Corresponding author: Yan-Qi Dang, PhD, Institute of Digestive Diseases, China-Canada Center of Research for Digestive Diseases, Longhua Hospital, Shanghai University of Tra
ditional Chinese Medicine, Fenglin Road Subdistrict, Shanghai 200032, China.
yq_dang@shutcm.edu.cn
Received: November 14, 2025
Revised: January 6, 2026
Accepted: February 13, 2026
Published online: May 7, 2026
Processing time: 164 Days and 2 Hours
BACKGROUND
Qiweizhigan granule (QWZG) is employed in clinical settings for the treatment of metabolic dysfunction-associated steatohepatitis (MASH). However, the precise biological mechanisms underlying its therapeutic effects are not yet fully elucidated.
AIM
To assess the efficacy and the mechanism of QWZG against MASH.
METHODS
Animal models were established, including normal group, a choline-deficient, L-amino acid-defined high-fat diet (CDAHFD) group, and low/medium/high-dose QWZG groups, as well as a rosiglitazone group. Through comprehensive biochemical, histopathological, RNA sequencing, and bioinformatics analyses, galectin 3 (LGALS3) was identified as a critical target of QWZG in the treatment of MASH. The level of LGALS3 was quantitatively assessed and validated using Western blotting, real-time quantitative PCR, and immunofluorescence. The role and function of LGALS3 in inflammation and MASH progression were further investigated through gene knockdown, overexpression, iron assay, and transmission electron microscopy.
RESULTS
QWZG significantly ameliorated liver pathology by reducing steatosis, inflammation, and fibrosis. RNA sequencing analysis identified 1507 co-expressed differentially expressed genes among the CDAHFD, normal, and QWZG groups. Among these, LGALS3 was identified as one of the most significantly altered differentially expressed genes. Both mRNA and protein levels of LGALS3 were elevated in the CDAHFD group compared to the normal group, whereas treatment with QWZG reduced their levels. Analysis of Human Protein Atlas database indicated that LGALS3 was predominantly expressed in Kupffer cells, and was validated by real-time quantitative PCR and immunofluorescence. Furthermore, the level of LGALS3 was significantly increased in lipopolysaccharide-induced RAW264.7 cells, where its overexpression and recombinant LGALS3 protein both significantly enhanced the expression of interleukin-6, interleukin-1β, and tumor necrosis factor-α. LGALS3 overexpression significantly inhibited glutathione peroxidase 4 (GPX4) expression, and exacerbated mitochondrial damage, whereas LGALS3 knockdown markedly increased GPX4 level, and significantly reduced the levels of both total iron and ferrous iron. QWZG treatment significantly reduced the levels of malondialdehyde and ferrous iron, increased the levels of superoxide dismutase and glutathione. In addition, QWZG treatment also significantly enhanced GPX4 expression. Mechanistically, LGALS3 knockdown was associated with reduced expression of tumor necrosis factor receptor-associated factor 6 (TRAF6) and NOD-like receptor family pyrin domain containing 3, while its overexpression led to increased levels of these proteins. The TRAF6 inhibitor C25-140 effectively reversed the LGALS3-induced alterations in GPX4 expression and iron accumulation. Furthermore, QWZG treatment significantly decreased the levels of TRAF6 and NOD-like receptor family pyrin domain containing 3.
CONCLUSION
QWZG ameliorated the progression of MASH by modulating ferroptosis through the LGALS3/TRAF6/GPX4 axis.

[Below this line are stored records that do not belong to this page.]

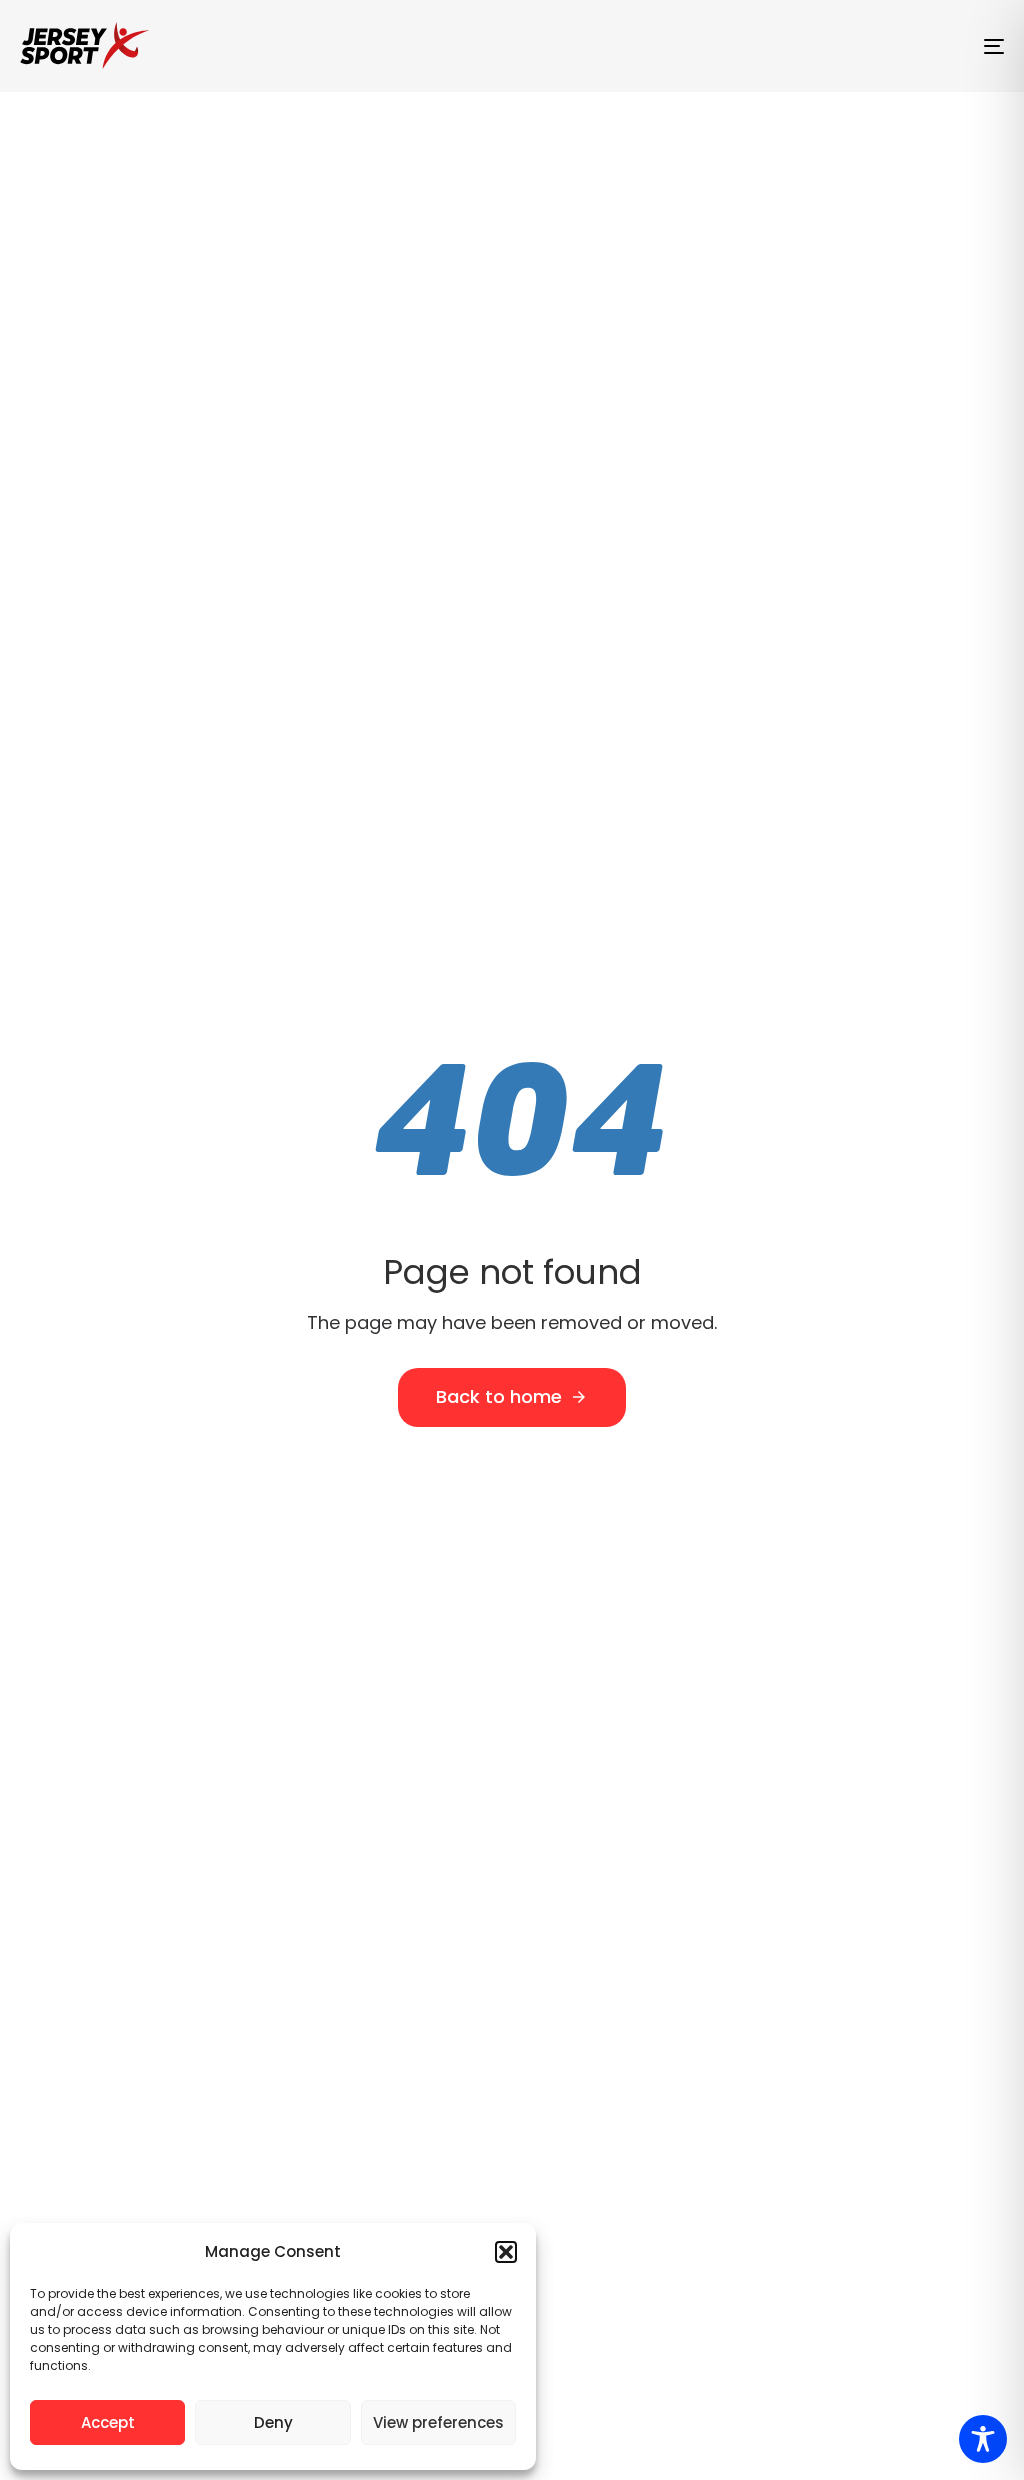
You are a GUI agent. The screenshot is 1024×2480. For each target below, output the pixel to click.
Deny (273, 2422)
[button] (506, 2252)
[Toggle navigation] (840, 46)
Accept (108, 2422)
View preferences (438, 2422)
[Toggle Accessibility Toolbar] (983, 2439)
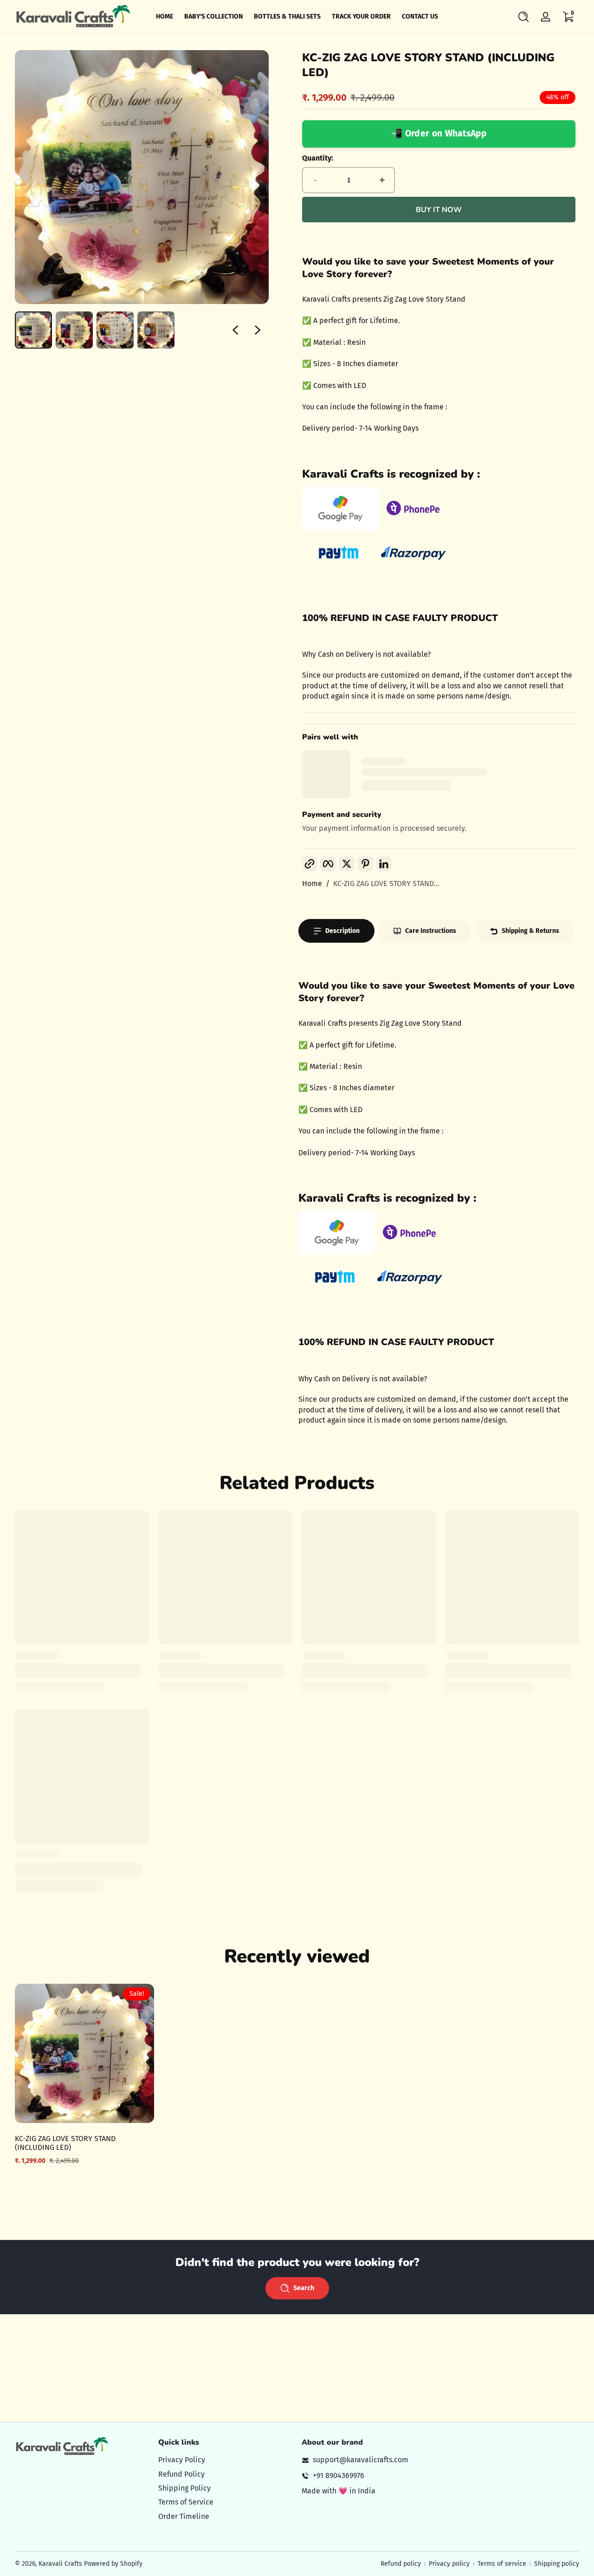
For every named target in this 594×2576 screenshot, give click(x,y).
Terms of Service (185, 2502)
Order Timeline (183, 2516)
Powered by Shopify (113, 2564)
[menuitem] (225, 2460)
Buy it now (439, 210)
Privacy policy (449, 2564)
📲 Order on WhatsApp (438, 133)
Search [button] (303, 2288)
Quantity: (317, 158)
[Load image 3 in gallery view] (115, 330)
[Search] (523, 16)
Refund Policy (181, 2474)
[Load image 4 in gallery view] (155, 330)
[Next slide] (257, 330)
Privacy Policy (181, 2459)
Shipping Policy (184, 2488)
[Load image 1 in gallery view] (33, 330)
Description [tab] (342, 931)
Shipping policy (556, 2564)
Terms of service (502, 2564)
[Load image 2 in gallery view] (74, 330)
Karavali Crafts (61, 2564)
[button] (523, 17)
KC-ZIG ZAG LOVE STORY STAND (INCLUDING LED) (65, 2143)
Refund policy (401, 2564)
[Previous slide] (235, 330)
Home (312, 883)
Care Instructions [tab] (430, 931)
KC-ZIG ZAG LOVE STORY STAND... (386, 883)
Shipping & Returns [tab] (530, 931)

Core Tip: This study reveals that galectin 3 plays a critical role in the progression of metabolic dysfunction-associated steatohepatitis by regulating ferroptosis through the tumor necrosis factor receptor-associated factor 6/glutathione peroxidase 4 axis. The traditional Chinese medicine Qiweizhigan granule significantly alleviates the progression of metabolic dysfunction-associated steatohepatitis by targeting the galectin 3/tumor necrosis factor receptor-associated factor 6/glutathione peroxidase 4 axis.